> [Assigned task]: Quote exactly the lines from the start of the entries to the one with "Task: Expand the Packaged Element row", both ends included.

(Collected data entries)
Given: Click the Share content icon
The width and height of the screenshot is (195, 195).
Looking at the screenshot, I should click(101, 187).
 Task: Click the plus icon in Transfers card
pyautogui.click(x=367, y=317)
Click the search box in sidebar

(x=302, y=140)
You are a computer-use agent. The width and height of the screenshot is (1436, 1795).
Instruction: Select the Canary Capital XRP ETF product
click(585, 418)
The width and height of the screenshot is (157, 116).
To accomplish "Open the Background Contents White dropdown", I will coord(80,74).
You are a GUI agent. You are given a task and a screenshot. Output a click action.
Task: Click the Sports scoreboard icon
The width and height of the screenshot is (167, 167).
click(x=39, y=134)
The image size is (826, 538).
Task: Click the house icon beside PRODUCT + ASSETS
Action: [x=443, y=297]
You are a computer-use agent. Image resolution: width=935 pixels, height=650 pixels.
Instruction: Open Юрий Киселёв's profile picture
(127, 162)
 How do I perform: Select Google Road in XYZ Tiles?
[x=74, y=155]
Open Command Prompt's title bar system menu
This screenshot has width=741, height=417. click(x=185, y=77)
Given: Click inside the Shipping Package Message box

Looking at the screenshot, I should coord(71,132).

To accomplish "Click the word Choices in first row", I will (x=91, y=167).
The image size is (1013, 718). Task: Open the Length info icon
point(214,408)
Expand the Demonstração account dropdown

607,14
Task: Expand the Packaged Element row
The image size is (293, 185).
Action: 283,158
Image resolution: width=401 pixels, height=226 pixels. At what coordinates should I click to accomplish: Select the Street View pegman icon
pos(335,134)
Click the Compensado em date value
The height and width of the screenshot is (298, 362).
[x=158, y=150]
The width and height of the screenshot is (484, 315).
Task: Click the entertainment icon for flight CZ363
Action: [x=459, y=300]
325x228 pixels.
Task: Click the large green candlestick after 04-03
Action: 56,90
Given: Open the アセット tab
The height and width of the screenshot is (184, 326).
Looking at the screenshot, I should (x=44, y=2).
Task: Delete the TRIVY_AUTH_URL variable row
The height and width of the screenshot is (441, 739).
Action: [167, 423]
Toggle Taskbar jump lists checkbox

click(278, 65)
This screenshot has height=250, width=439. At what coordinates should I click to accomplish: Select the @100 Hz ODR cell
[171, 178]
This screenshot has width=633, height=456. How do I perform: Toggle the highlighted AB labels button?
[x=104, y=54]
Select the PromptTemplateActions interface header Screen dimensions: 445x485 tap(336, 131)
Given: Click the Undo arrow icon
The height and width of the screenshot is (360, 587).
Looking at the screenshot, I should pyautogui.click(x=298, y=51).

> [Response]:
Given: Click the Share content icon
The width and height of the screenshot is (195, 195).
Looking at the screenshot, I should click(101, 187).
 Task: Click the plus icon in Transfers card
pyautogui.click(x=367, y=317)
Click the search box in sidebar

(x=302, y=140)
You are a computer-use agent. The width and height of the screenshot is (1436, 1795).
Instruction: Select the Canary Capital XRP ETF product
click(585, 418)
The width and height of the screenshot is (157, 116).
To accomplish "Open the Background Contents White dropdown", I will coord(80,74).
You are a GUI agent. You are given a task and a screenshot. Output a click action.
Task: Click the Sports scoreboard icon
The width and height of the screenshot is (167, 167).
click(x=39, y=134)
The image size is (826, 538).
Task: Click the house icon beside PRODUCT + ASSETS
Action: [x=443, y=297]
You are a computer-use agent. Image resolution: width=935 pixels, height=650 pixels.
Instruction: Open Юрий Киселёв's profile picture
(127, 162)
 How do I perform: Select Google Road in XYZ Tiles?
[x=74, y=155]
Open Command Prompt's title bar system menu
This screenshot has width=741, height=417. click(x=185, y=77)
Given: Click inside the Shipping Package Message box

Looking at the screenshot, I should coord(71,132).

To accomplish "Click the word Choices in first row", I will (x=91, y=167).
The image size is (1013, 718). Task: Open the Length info icon
point(214,408)
Expand the Demonstração account dropdown

607,14
Task: Expand the Packaged Element row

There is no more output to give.